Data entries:
·····

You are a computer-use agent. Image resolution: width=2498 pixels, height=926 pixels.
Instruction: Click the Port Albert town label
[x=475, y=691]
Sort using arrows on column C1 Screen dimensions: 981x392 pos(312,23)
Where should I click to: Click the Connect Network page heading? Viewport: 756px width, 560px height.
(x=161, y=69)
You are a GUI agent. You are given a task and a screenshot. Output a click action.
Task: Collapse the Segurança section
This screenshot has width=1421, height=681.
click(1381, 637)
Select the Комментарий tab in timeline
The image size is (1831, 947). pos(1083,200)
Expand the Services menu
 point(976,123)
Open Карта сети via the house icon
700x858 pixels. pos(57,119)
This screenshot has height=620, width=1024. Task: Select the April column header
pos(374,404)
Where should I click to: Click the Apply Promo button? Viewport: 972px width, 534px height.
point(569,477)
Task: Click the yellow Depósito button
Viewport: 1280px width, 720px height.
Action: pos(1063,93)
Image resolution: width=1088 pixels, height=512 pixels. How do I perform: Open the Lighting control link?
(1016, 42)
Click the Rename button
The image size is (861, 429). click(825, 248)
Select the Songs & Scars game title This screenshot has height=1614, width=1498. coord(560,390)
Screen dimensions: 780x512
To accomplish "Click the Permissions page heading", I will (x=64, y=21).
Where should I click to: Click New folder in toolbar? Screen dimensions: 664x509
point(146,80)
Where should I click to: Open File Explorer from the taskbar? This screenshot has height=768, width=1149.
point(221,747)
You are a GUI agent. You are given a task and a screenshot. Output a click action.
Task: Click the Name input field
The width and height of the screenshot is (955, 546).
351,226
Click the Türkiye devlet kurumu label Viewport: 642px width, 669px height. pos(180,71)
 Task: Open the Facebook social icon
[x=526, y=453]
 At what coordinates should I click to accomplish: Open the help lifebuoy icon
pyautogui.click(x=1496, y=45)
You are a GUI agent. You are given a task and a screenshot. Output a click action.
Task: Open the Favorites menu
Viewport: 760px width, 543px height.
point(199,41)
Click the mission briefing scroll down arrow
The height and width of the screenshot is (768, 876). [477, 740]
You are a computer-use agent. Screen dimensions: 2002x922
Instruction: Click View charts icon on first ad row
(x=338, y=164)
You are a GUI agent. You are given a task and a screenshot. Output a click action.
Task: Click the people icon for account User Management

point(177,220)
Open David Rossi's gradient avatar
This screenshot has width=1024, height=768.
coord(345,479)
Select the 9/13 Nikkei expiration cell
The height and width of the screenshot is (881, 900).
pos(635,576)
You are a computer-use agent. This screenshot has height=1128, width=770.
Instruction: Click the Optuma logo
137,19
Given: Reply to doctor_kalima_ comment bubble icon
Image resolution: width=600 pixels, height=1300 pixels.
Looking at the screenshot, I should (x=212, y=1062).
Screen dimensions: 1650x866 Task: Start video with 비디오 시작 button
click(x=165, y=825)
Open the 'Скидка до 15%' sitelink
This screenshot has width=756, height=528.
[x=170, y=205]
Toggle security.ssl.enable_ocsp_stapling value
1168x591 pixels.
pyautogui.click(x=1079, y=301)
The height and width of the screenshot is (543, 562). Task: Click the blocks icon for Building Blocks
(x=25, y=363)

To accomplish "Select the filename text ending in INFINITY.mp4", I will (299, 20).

·····

Reproduce the data shown above with every line intact.

• Result of the task:
You are a computer-use agent. Image resolution: width=2498 pixels, height=926 pixels.
Instruction: Click the Port Albert town label
[x=475, y=691]
Sort using arrows on column C1 Screen dimensions: 981x392 pos(312,23)
Where should I click to: Click the Connect Network page heading? Viewport: 756px width, 560px height.
(x=161, y=69)
You are a GUI agent. You are given a task and a screenshot. Output a click action.
Task: Collapse the Segurança section
This screenshot has width=1421, height=681.
click(1381, 637)
Select the Комментарий tab in timeline
The image size is (1831, 947). pos(1083,200)
Expand the Services menu
 point(976,123)
Open Карта сети via the house icon
700x858 pixels. pos(57,119)
This screenshot has height=620, width=1024. Task: Select the April column header
pos(374,404)
Where should I click to: Click the Apply Promo button? Viewport: 972px width, 534px height.
point(569,477)
Task: Click the yellow Depósito button
Viewport: 1280px width, 720px height.
Action: pos(1063,93)
Image resolution: width=1088 pixels, height=512 pixels. How do I perform: Open the Lighting control link?
(1016, 42)
Click the Rename button
The image size is (861, 429). click(825, 248)
Select the Songs & Scars game title This screenshot has height=1614, width=1498. coord(560,390)
Screen dimensions: 780x512
To accomplish "Click the Permissions page heading", I will (x=64, y=21).
Where should I click to: Click New folder in toolbar? Screen dimensions: 664x509
point(146,80)
Where should I click to: Open File Explorer from the taskbar? This screenshot has height=768, width=1149.
point(221,747)
You are a GUI agent. You are given a task and a screenshot. Output a click action.
Task: Click the Name input field
The width and height of the screenshot is (955, 546).
351,226
Click the Türkiye devlet kurumu label Viewport: 642px width, 669px height. pos(180,71)
 Task: Open the Facebook social icon
[x=526, y=453]
 At what coordinates should I click to accomplish: Open the help lifebuoy icon
pyautogui.click(x=1496, y=45)
You are a GUI agent. You are given a task and a screenshot. Output a click action.
Task: Open the Favorites menu
Viewport: 760px width, 543px height.
point(199,41)
Click the mission briefing scroll down arrow
The height and width of the screenshot is (768, 876). [477, 740]
You are a computer-use agent. Screen dimensions: 2002x922
Instruction: Click View charts icon on first ad row
(x=338, y=164)
You are a GUI agent. You are given a task and a screenshot. Output a click action.
Task: Click the people icon for account User Management

point(177,220)
Open David Rossi's gradient avatar
This screenshot has width=1024, height=768.
coord(345,479)
Select the 9/13 Nikkei expiration cell
The height and width of the screenshot is (881, 900).
pos(635,576)
You are a computer-use agent. This screenshot has height=1128, width=770.
Instruction: Click the Optuma logo
137,19
Given: Reply to doctor_kalima_ comment bubble icon
Image resolution: width=600 pixels, height=1300 pixels.
Looking at the screenshot, I should (x=212, y=1062).
Screen dimensions: 1650x866 Task: Start video with 비디오 시작 button
click(x=165, y=825)
Open the 'Скидка до 15%' sitelink
This screenshot has width=756, height=528.
[x=170, y=205]
Toggle security.ssl.enable_ocsp_stapling value
1168x591 pixels.
pyautogui.click(x=1079, y=301)
The height and width of the screenshot is (543, 562). Task: Click the blocks icon for Building Blocks
(x=25, y=363)

To accomplish "Select the filename text ending in INFINITY.mp4", I will (299, 20).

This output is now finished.